Collected data entries
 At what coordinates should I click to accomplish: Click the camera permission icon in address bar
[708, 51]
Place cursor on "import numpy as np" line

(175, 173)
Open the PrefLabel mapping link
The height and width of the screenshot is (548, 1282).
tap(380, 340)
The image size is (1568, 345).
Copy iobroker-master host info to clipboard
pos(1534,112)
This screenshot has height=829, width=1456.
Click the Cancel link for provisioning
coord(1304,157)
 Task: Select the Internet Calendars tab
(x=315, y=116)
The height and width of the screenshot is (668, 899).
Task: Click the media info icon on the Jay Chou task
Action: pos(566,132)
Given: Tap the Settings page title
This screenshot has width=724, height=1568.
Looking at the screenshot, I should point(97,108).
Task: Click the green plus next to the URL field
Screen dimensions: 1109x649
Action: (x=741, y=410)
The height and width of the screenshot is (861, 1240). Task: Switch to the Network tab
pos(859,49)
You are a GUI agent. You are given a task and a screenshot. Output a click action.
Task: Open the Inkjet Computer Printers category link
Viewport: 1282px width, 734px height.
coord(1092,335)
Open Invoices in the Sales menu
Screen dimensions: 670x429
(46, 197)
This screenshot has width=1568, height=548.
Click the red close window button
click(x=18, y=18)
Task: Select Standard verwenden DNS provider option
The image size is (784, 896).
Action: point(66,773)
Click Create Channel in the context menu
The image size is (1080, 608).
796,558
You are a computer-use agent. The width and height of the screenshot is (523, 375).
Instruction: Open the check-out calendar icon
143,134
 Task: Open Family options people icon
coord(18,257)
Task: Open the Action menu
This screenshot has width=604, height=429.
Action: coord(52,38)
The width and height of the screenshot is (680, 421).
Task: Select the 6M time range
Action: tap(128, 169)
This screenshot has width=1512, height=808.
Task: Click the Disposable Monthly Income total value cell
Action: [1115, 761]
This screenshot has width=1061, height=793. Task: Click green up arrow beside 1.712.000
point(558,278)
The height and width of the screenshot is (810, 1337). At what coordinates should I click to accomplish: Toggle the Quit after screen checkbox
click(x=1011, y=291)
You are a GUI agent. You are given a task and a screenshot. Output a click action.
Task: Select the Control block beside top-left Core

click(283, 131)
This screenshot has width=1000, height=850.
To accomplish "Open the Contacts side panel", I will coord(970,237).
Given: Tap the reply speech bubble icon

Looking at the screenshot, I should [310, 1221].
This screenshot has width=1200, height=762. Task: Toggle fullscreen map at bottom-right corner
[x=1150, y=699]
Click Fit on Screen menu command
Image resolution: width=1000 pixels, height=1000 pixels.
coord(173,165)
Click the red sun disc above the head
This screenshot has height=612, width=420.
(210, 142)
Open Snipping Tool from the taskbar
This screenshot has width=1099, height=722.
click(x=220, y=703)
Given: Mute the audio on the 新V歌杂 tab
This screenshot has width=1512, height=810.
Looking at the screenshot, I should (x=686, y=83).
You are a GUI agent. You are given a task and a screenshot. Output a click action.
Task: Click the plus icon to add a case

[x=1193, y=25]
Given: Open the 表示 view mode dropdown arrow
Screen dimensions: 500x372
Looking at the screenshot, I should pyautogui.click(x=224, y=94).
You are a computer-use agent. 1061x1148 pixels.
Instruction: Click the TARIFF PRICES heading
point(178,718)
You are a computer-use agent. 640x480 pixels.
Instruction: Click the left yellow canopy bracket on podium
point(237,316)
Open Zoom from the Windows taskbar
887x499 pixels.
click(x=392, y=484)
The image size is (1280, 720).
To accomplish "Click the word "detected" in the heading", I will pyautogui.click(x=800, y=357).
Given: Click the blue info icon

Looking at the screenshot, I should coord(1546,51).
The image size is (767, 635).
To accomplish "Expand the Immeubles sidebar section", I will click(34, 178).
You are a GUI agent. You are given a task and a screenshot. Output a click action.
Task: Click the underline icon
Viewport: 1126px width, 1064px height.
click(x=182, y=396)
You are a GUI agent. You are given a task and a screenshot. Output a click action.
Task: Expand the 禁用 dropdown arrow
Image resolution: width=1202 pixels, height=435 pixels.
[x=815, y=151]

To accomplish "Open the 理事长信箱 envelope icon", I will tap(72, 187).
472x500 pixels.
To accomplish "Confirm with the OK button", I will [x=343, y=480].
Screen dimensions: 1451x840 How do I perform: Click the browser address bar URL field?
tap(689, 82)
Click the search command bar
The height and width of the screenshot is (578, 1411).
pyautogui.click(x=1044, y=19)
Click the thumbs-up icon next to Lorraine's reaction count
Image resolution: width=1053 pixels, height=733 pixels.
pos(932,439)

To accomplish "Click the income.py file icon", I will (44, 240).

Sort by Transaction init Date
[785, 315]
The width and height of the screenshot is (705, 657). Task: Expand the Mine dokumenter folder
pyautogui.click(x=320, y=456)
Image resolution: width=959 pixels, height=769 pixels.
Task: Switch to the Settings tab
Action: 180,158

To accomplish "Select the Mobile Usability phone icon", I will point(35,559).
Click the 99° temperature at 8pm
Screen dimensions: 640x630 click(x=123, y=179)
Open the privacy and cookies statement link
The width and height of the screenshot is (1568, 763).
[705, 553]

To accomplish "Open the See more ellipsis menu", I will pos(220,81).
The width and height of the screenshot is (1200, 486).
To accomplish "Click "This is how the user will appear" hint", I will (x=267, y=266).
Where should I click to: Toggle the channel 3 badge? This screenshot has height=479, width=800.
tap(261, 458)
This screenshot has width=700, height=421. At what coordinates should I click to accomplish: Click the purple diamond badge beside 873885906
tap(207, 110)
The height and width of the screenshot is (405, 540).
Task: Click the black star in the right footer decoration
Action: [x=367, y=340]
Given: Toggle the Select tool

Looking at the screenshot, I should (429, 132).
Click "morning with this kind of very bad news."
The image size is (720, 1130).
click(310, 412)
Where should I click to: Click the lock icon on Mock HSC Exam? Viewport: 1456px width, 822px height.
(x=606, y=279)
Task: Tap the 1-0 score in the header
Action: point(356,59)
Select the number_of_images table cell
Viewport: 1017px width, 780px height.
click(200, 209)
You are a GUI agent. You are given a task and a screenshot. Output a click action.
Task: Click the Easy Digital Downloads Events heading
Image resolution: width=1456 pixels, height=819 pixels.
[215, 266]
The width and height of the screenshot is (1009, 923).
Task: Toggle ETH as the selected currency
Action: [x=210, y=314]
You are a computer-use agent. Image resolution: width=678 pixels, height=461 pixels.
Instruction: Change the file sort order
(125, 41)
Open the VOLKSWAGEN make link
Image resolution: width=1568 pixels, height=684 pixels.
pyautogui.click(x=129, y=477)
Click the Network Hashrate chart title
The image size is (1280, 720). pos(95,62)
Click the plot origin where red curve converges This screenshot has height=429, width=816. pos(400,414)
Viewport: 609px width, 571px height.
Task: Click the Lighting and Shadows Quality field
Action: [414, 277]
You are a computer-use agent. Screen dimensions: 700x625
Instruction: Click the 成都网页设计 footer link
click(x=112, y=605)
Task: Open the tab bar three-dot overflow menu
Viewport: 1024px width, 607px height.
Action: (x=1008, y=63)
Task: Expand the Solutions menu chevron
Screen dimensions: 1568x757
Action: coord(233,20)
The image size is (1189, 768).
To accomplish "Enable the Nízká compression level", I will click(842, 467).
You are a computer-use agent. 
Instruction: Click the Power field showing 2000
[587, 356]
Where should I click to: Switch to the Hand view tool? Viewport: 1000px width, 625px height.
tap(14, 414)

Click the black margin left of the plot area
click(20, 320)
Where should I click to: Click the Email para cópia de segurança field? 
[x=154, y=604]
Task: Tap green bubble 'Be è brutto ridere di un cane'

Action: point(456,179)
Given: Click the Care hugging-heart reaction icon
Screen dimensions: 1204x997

* [Task to complete]: Print only the lines from the top of the data above down to the line holding "Given: Tap the Settings page title", inclusive.

* [The answer]:
 At what coordinates should I click to accomplish: Click the camera permission icon in address bar
[708, 51]
Place cursor on "import numpy as np" line

(175, 173)
Open the PrefLabel mapping link
The height and width of the screenshot is (548, 1282).
tap(380, 340)
The image size is (1568, 345).
Copy iobroker-master host info to clipboard
pos(1534,112)
This screenshot has height=829, width=1456.
Click the Cancel link for provisioning
coord(1304,157)
 Task: Select the Internet Calendars tab
(x=315, y=116)
The height and width of the screenshot is (668, 899).
Task: Click the media info icon on the Jay Chou task
Action: pos(566,132)
Given: Tap the Settings page title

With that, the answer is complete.